─── Listed records
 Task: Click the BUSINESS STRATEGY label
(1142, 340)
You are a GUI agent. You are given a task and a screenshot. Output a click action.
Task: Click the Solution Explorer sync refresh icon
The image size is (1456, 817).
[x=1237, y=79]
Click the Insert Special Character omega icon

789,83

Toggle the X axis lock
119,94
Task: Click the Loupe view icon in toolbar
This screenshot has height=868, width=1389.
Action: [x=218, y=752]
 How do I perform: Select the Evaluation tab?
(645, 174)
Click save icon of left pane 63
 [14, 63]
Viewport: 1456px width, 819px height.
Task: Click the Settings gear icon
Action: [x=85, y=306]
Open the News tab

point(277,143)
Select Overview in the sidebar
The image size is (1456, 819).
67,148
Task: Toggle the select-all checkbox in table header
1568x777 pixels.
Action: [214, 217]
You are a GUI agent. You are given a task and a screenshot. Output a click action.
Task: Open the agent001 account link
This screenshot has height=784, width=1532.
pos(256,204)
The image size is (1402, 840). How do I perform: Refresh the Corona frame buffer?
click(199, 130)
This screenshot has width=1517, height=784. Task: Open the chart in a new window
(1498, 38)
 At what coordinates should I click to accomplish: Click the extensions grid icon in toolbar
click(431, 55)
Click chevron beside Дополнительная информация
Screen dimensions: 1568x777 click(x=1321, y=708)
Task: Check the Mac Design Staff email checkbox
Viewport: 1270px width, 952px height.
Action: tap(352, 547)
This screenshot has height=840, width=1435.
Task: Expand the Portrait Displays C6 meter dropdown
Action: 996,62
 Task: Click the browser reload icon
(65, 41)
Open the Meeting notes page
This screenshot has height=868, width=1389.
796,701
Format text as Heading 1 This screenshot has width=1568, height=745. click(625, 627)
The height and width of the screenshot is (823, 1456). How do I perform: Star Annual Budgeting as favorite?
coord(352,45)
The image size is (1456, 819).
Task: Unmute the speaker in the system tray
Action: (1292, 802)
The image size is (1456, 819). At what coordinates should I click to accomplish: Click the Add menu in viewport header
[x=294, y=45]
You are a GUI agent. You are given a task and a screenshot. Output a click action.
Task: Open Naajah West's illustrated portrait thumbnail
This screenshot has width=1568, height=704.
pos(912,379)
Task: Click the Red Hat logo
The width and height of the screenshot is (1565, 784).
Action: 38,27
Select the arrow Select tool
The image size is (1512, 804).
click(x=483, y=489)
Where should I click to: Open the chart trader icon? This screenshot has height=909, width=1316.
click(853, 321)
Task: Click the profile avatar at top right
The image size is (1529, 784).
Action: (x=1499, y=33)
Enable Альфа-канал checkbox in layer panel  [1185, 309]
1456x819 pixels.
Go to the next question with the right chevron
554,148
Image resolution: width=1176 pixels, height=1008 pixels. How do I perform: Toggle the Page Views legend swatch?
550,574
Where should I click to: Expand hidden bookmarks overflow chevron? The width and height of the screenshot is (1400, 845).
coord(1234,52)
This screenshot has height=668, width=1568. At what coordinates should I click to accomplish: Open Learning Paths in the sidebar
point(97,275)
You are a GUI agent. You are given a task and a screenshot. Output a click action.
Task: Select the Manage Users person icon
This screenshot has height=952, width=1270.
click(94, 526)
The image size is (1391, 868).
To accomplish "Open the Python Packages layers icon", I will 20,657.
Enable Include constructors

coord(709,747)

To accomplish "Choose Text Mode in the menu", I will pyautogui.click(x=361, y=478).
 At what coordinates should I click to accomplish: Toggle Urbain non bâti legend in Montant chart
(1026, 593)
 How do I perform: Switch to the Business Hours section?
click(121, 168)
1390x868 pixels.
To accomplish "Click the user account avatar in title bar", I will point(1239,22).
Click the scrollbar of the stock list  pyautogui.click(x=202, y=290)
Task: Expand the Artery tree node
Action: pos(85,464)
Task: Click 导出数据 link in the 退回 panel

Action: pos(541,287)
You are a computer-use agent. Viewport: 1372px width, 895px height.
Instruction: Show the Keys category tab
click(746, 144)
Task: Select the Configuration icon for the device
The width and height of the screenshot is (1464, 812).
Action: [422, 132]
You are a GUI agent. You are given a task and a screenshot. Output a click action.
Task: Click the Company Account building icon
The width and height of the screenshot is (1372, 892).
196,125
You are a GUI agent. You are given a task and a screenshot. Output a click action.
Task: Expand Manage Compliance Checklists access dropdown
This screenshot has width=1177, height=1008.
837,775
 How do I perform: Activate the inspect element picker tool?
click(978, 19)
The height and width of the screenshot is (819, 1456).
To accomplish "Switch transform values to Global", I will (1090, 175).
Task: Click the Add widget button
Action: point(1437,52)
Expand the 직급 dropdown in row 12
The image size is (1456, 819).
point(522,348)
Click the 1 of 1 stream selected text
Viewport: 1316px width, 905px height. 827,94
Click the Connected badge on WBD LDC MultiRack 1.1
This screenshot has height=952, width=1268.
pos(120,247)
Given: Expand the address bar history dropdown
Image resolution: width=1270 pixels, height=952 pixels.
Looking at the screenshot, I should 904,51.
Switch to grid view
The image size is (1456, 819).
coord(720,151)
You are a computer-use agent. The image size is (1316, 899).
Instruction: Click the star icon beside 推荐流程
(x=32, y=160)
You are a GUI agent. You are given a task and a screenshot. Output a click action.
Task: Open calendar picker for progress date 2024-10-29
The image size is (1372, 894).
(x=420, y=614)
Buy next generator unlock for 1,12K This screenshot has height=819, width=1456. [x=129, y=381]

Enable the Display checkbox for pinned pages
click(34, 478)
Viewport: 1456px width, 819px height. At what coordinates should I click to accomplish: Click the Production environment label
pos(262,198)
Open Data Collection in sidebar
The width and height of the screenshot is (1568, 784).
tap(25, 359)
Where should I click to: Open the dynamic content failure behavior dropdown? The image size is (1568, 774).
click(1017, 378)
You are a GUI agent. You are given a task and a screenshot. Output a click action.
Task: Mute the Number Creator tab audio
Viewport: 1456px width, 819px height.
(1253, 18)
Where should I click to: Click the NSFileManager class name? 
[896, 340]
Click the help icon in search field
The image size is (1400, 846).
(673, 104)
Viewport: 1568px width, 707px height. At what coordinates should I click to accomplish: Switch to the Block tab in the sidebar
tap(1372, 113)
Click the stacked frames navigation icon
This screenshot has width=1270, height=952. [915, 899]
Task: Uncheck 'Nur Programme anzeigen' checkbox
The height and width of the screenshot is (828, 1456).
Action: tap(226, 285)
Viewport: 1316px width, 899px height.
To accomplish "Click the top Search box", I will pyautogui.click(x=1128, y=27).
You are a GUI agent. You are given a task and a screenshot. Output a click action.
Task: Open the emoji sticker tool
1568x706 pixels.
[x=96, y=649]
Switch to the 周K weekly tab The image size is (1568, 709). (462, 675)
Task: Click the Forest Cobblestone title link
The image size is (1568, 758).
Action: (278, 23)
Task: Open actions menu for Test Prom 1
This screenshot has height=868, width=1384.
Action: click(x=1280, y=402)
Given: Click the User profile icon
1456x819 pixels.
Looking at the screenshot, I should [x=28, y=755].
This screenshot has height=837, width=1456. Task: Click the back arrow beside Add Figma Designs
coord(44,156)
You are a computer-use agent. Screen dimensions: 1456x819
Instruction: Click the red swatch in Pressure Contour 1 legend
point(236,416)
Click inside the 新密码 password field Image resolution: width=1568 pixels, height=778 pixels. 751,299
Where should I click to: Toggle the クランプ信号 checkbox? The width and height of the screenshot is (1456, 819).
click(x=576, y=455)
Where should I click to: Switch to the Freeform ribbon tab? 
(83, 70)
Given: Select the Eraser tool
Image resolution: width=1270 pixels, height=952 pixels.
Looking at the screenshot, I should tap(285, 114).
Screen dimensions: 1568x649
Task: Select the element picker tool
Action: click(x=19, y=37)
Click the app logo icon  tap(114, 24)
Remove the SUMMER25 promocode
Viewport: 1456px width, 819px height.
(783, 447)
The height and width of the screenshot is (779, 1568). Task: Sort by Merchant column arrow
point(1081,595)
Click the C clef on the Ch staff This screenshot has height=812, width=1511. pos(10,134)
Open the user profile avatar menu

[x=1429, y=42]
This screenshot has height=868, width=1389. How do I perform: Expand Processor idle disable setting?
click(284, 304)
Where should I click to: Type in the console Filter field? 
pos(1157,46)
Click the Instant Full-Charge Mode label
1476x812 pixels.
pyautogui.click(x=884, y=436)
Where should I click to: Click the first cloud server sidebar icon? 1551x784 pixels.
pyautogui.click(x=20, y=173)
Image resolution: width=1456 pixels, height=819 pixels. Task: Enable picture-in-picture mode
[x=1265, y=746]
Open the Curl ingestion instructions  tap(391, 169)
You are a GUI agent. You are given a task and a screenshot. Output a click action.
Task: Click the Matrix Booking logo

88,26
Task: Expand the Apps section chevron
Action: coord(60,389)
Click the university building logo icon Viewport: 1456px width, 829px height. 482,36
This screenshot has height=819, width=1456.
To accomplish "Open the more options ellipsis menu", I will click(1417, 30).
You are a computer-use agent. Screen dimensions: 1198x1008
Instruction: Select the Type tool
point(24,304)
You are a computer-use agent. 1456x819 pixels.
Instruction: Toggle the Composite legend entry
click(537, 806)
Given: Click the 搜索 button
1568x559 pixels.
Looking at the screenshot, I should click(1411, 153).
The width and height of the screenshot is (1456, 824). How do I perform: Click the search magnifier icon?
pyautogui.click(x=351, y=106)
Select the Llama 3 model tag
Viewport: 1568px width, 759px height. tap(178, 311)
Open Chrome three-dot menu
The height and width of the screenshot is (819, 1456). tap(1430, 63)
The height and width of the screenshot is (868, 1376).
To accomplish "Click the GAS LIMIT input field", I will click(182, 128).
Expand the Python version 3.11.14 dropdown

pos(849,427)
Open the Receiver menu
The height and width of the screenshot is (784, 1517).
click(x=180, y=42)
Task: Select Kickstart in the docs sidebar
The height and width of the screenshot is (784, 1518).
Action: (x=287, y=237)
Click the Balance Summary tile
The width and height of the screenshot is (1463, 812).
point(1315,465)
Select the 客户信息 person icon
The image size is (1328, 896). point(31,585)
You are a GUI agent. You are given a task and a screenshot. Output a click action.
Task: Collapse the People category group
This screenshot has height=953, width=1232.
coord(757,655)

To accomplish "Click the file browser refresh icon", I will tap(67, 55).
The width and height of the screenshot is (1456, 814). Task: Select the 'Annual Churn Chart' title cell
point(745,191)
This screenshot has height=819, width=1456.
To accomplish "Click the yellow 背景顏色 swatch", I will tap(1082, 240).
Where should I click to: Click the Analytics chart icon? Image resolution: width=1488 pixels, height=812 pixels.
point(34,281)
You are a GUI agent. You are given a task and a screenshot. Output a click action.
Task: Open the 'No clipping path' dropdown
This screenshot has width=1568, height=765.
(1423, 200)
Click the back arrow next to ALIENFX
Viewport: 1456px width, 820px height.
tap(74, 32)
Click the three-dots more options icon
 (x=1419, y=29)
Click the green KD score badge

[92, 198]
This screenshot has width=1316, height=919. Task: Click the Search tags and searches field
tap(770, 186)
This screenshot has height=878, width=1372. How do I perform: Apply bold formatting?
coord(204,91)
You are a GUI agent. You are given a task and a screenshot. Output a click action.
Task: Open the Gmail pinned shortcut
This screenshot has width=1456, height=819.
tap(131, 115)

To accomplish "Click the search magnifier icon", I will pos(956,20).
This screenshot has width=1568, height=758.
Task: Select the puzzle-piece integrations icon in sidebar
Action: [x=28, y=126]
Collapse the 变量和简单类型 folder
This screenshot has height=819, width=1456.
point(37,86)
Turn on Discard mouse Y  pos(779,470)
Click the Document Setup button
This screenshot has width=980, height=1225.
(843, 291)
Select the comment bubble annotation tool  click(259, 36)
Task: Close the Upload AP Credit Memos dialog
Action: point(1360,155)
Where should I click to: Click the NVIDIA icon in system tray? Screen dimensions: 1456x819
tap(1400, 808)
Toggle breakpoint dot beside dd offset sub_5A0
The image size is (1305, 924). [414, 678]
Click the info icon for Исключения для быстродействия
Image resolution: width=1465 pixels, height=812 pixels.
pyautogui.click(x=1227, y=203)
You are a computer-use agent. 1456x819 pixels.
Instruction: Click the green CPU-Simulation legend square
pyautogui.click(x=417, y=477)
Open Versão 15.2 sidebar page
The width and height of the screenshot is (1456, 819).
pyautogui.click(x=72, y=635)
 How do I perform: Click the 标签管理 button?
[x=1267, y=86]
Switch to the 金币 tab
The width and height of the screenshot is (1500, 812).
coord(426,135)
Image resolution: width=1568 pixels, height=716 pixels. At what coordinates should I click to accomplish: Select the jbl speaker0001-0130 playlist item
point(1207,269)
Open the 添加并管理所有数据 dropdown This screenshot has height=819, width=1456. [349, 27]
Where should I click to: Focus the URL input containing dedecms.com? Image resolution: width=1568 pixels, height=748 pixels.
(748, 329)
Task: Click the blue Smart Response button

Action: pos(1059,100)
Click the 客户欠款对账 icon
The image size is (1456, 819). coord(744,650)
──────
# What you should do
Line count for the word "computer": please state how many lines of the records above contain it, and nothing else.

# Exercise solution
6